The Swiss-born Jewish director paints Hitler as a bed-wetting drug addict with erectile problems.

A new approach

Like the German film ’Downfall’, which was produced by Bernd Eichinger and shown in German cinemas in 2004, this new film focuses on the big players in the Nazi regime.

But Levy said he wants people to see his film as a "counter" to films that put Hitler on a pedestal. Germany has never made a comedy about the Third Reich, but foreign films such as Charlie Chaplin’s The Great Dictator have always had a cult following in the country.

Eccentric German artist and musician Helge Schneider plays the leading role in The Truly Truest Truth, showing Hitler on screen in both a tracksuit and a nightdress. He also takes a bath with a toy battleship and dresses his dog, Blondi, in an SS uniform.

The film initially caused controversy when Levy covered Berlin with swastikas on red banners and filled streets with extras wearing Nazi uniforms. He also placed guards outside historic Berlin locations and filmed hundreds of extras chanting "Sieg Heil!".

However, after the recent press screening, the controversy has faded, with reviewers calling the project more "harmless" than "provocative".

Depressed Fuehrer

The film is supposed to show a Hitler tired and depressed after twelve years as the Fuehrer, but a person who still needs motivate people for the final battle. On New Year’s Day 1944 he needs to give a speech but is not in the right frame of mind.

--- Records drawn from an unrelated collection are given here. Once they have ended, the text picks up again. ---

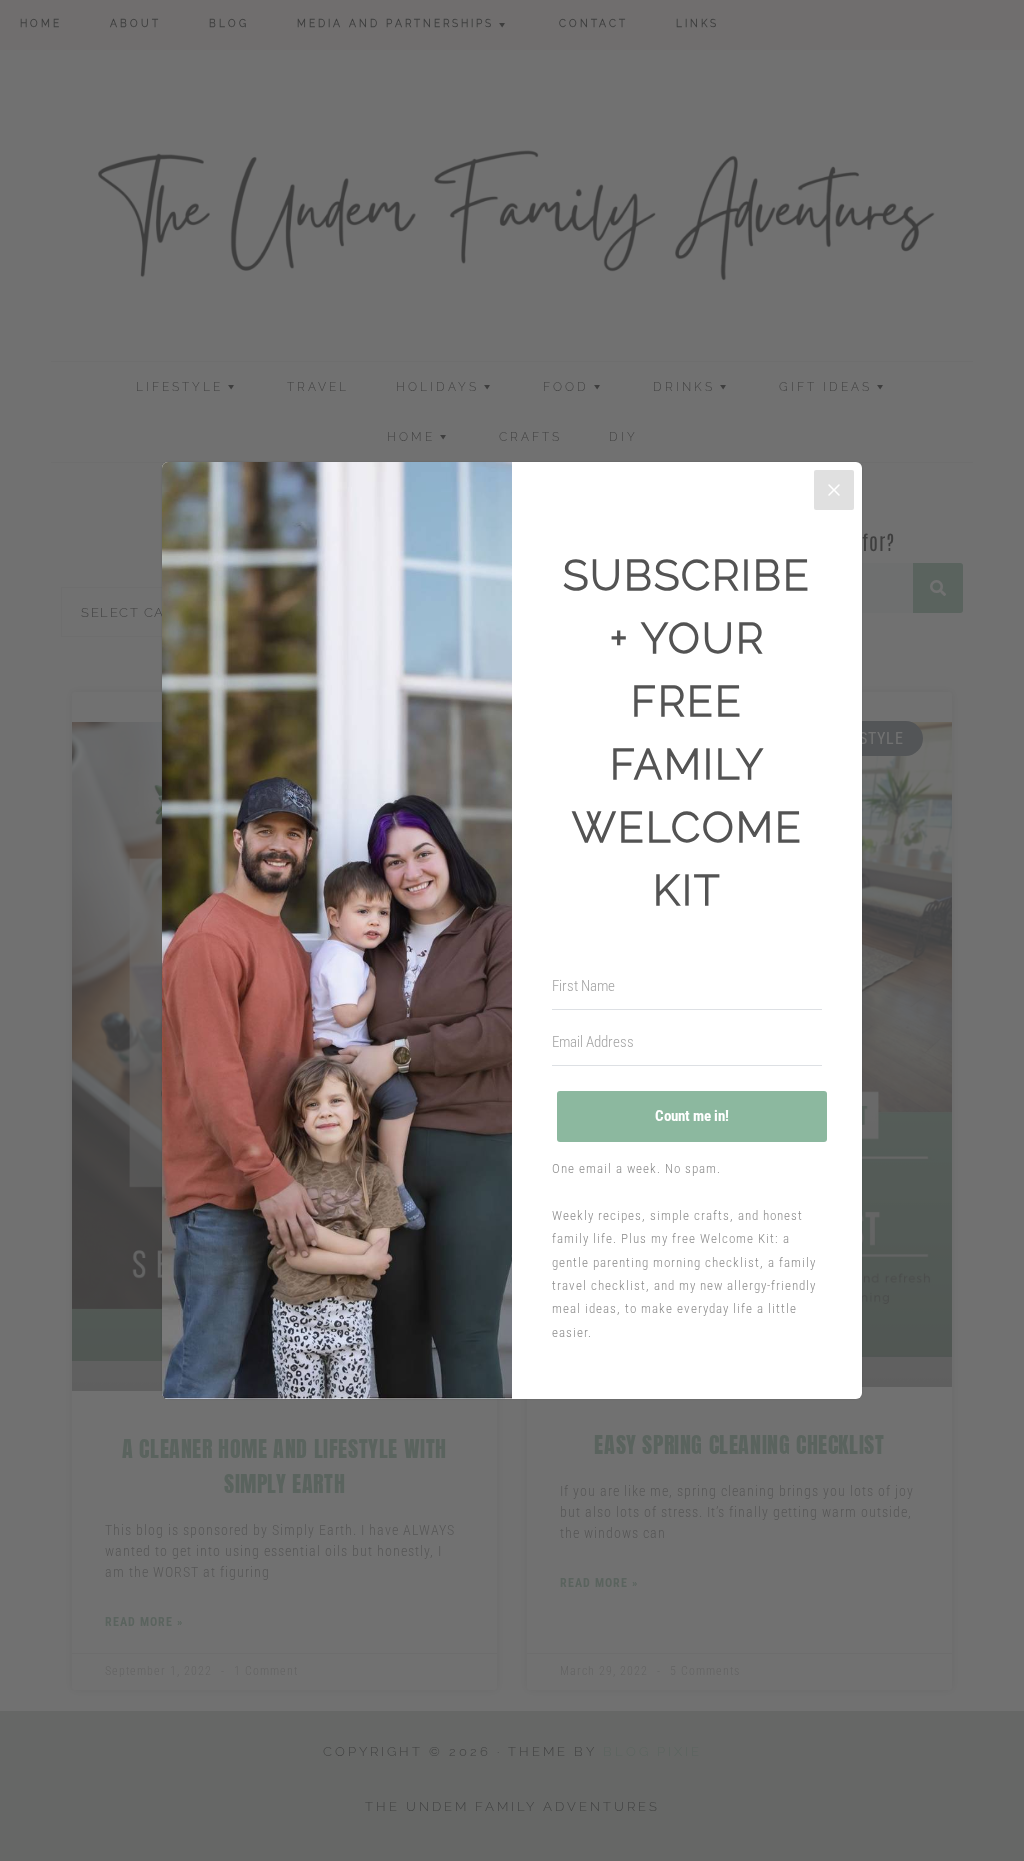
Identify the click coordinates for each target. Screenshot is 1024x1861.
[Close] (834, 490)
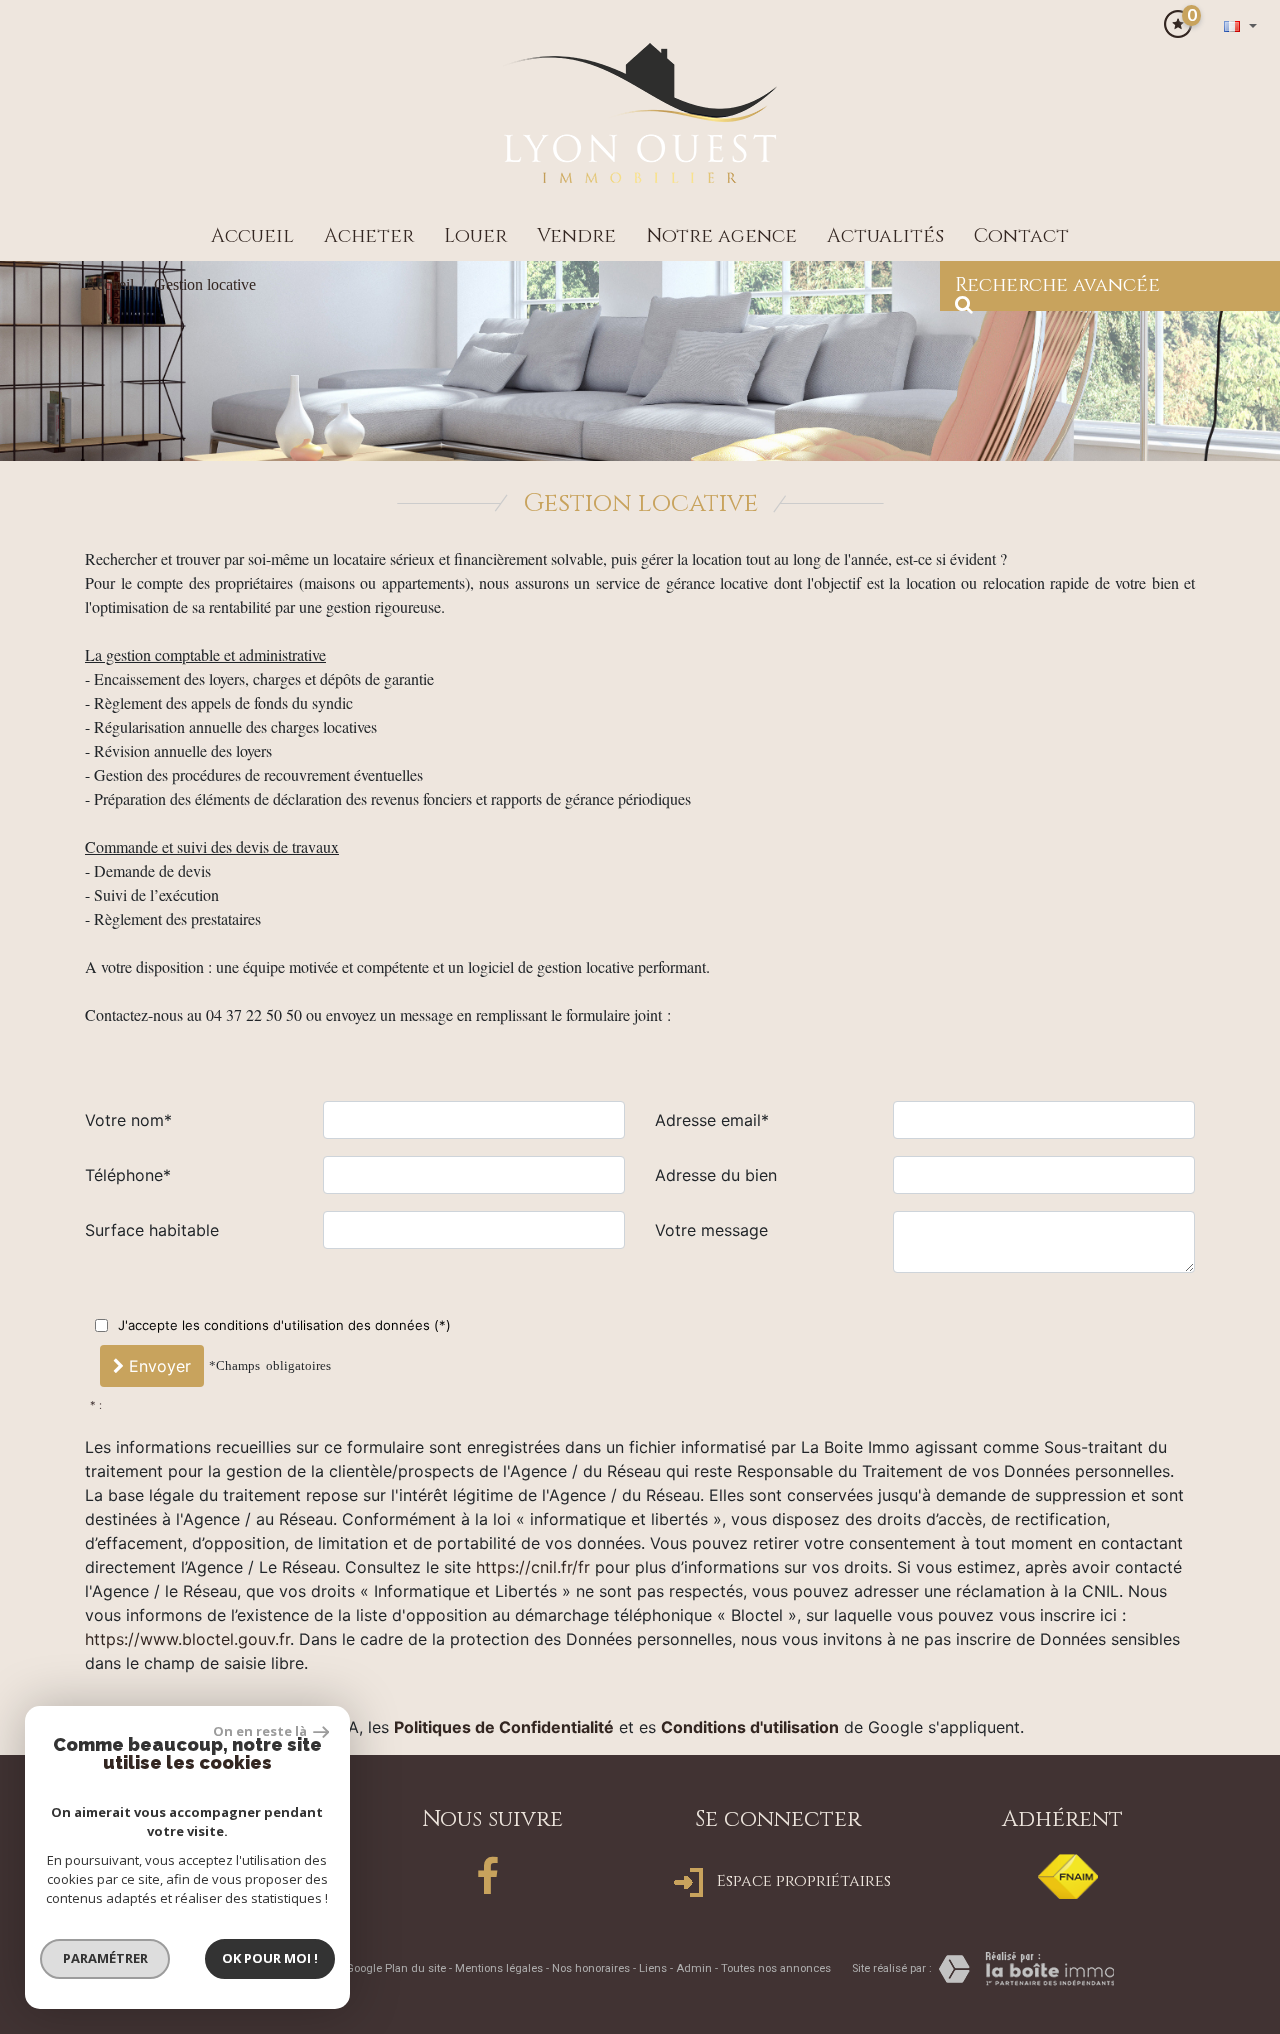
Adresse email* (712, 1120)
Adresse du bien (716, 1175)
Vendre (576, 236)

The film shows propaganda minister Joseph Goebbels deciding to hire famous Jewish actor Adolf Gruenbaum, who is being held in the Sachsenhausen concentration camp, as he seems to be the only one who could get Adolf Hitler in top form within five days.

Though mainly fiction, the script of the film does borrow a little from history. Paul Devrient, an opera singer, taught Adolf Hitler presentation techniques in 1932 and accompanied the future Fuehrer on his travels before writing a dairy of what he had experienced. This diary was later published in a book called ’Mein Schüler Adolf Hitler’ - ’My student Adolf Hitler’.

Dani Levy gained fame with his 2005 comedy ’Go for Zucker!’ which was a major success in Germany. The award-winning film was the first to detail the life of a modern Jewish family in present day Germany.